I'd recommend also shooting one negative without any filter. If you want, you can underexpose it or under develop it. The reason being, you'll get a lot more dynamic of a print if you also have a black layer, but you don't want 100% black. Usually something like 20-30% is all you really need to fill in the shadows and add more depth. You can also develop the unfiltered negative like normal, and just back off the pigment or exposure during your print stage.

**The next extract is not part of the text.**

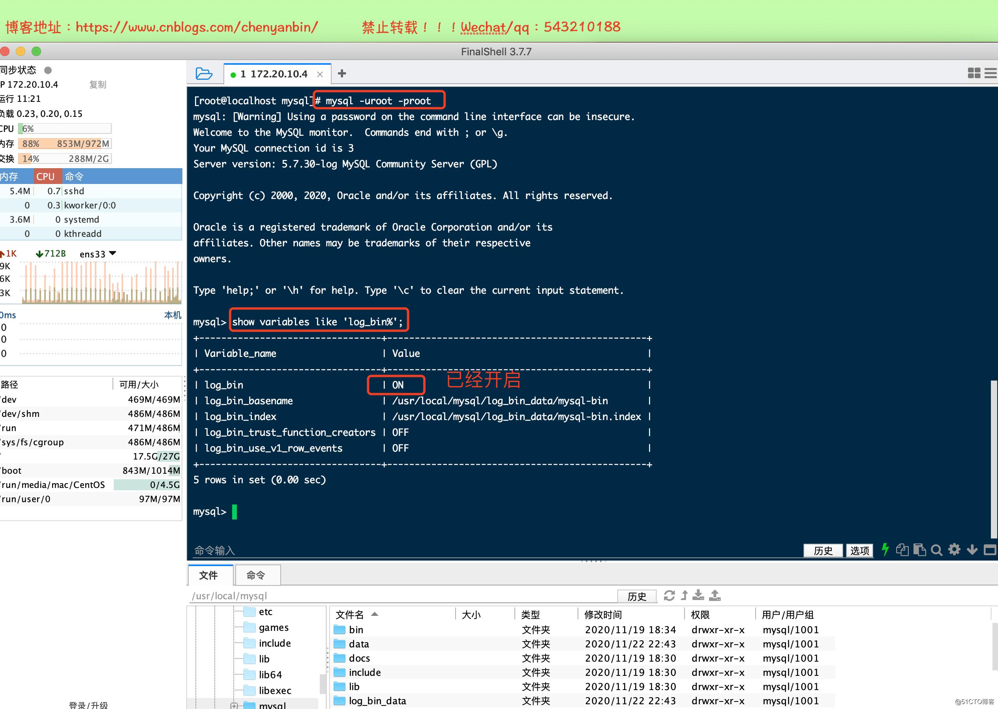Expand the mysql folder tree node

point(234,705)
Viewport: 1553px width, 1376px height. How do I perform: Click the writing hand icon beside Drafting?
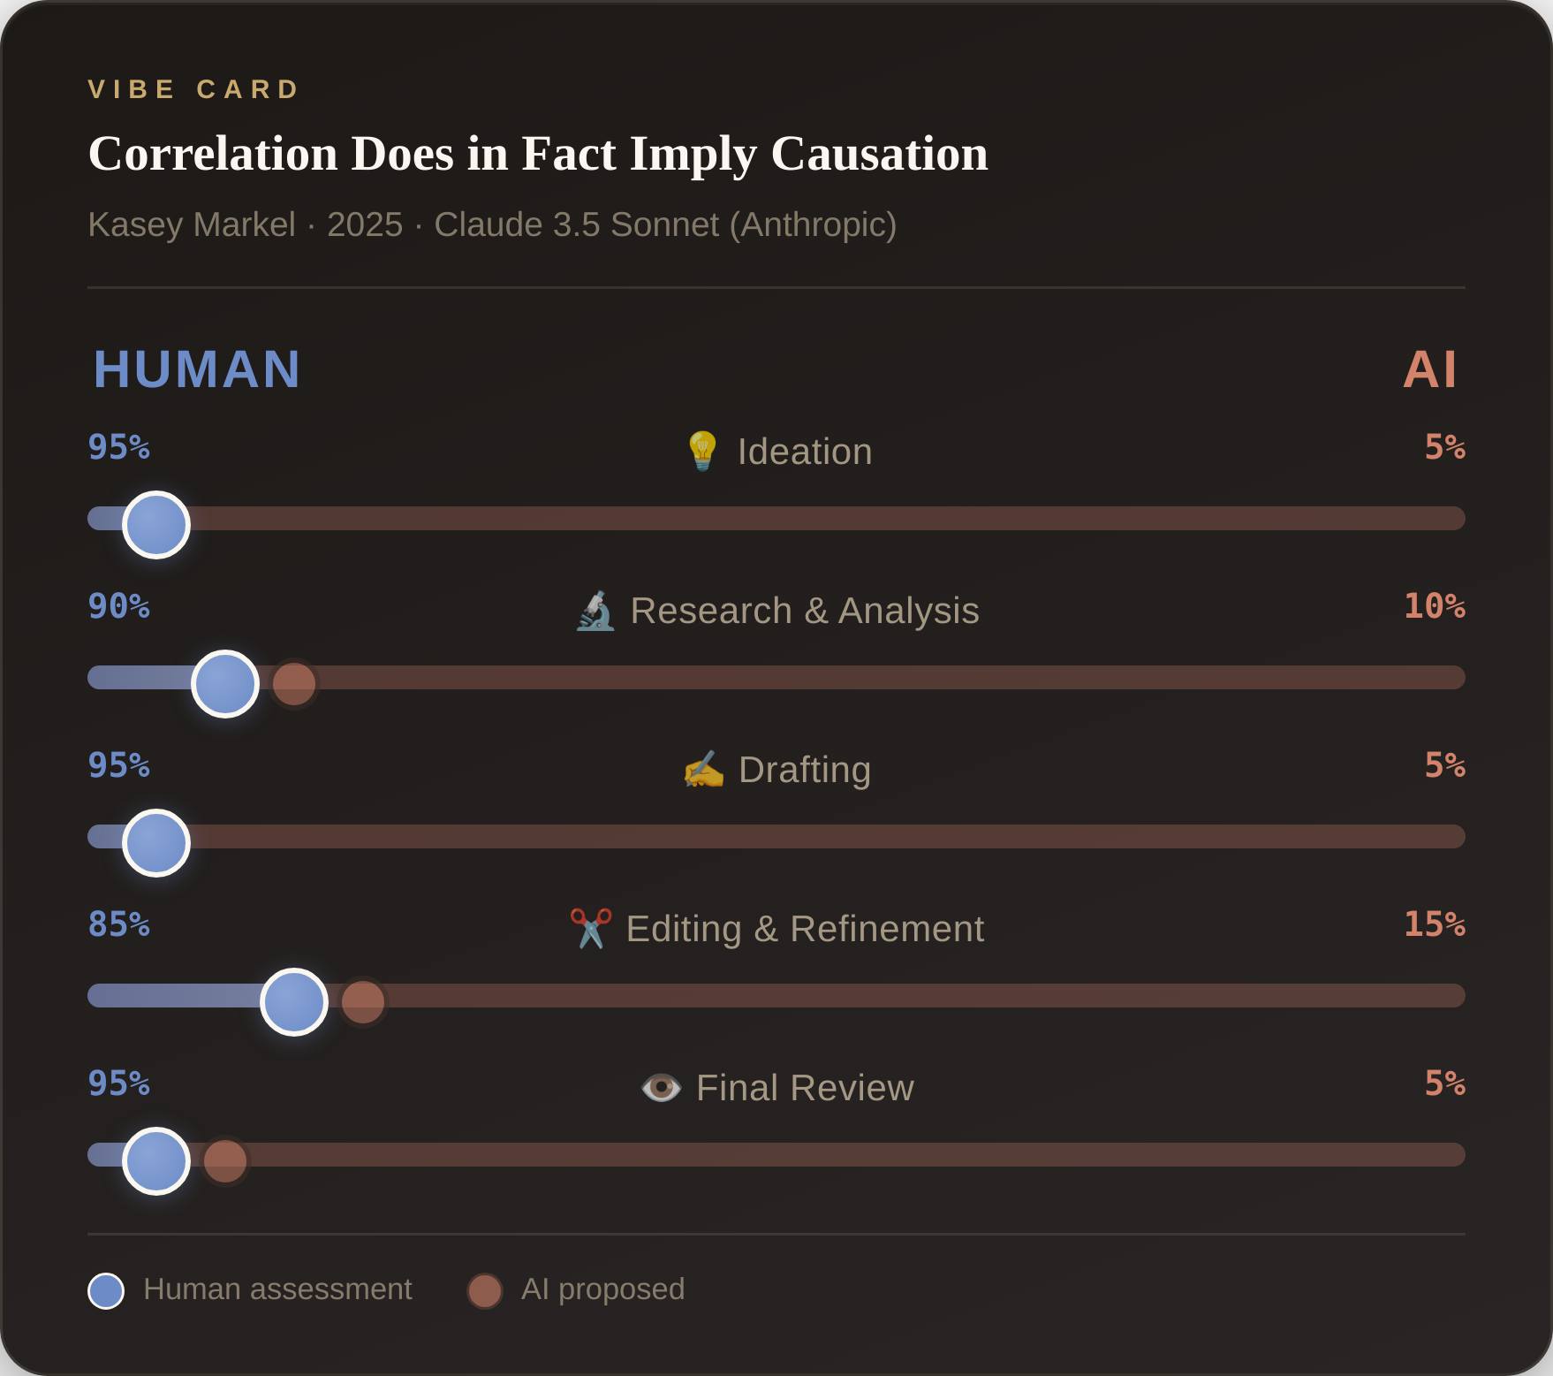pos(703,770)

Basically, up until the 90's, this is how all print shops printed CMYK, four color process magazine, brochures, pamphlets, books, etc. You made a life sized mockup of whatever you wanted to print, taped it to the wall, took an extremely large (like the size of a room), large format camera, and took four negatives of the image, using the red, green, blue, and no filter, to make your cyan, magenta, yellow, and key (black) plates. Then the negatives (which would be huge, by the way) would be used to expose your plates which would then go on the press to print whatever it was you were printing. Or sometimes the negatives would be the plates themselves, depending on the chemistry involved. It's a fairly simple process, though messy, expensive, and time consuming. Which is why it's all done digitally these days. Now they use a what's basically an industrial CD burner to burn the image onto a pre sensitized plate. No chemicals involved. They've even got large digital presses that bypass the need for plates all together, and just act like industrial sized, super high speed inkjet printers.
As a bonus, you don't have to use red, green, and blue. You could use any color filter and then print it with it's complimentary color pigment. Though RGB tend to work best to our eyes, because our eyes have red, green, and blue receptors.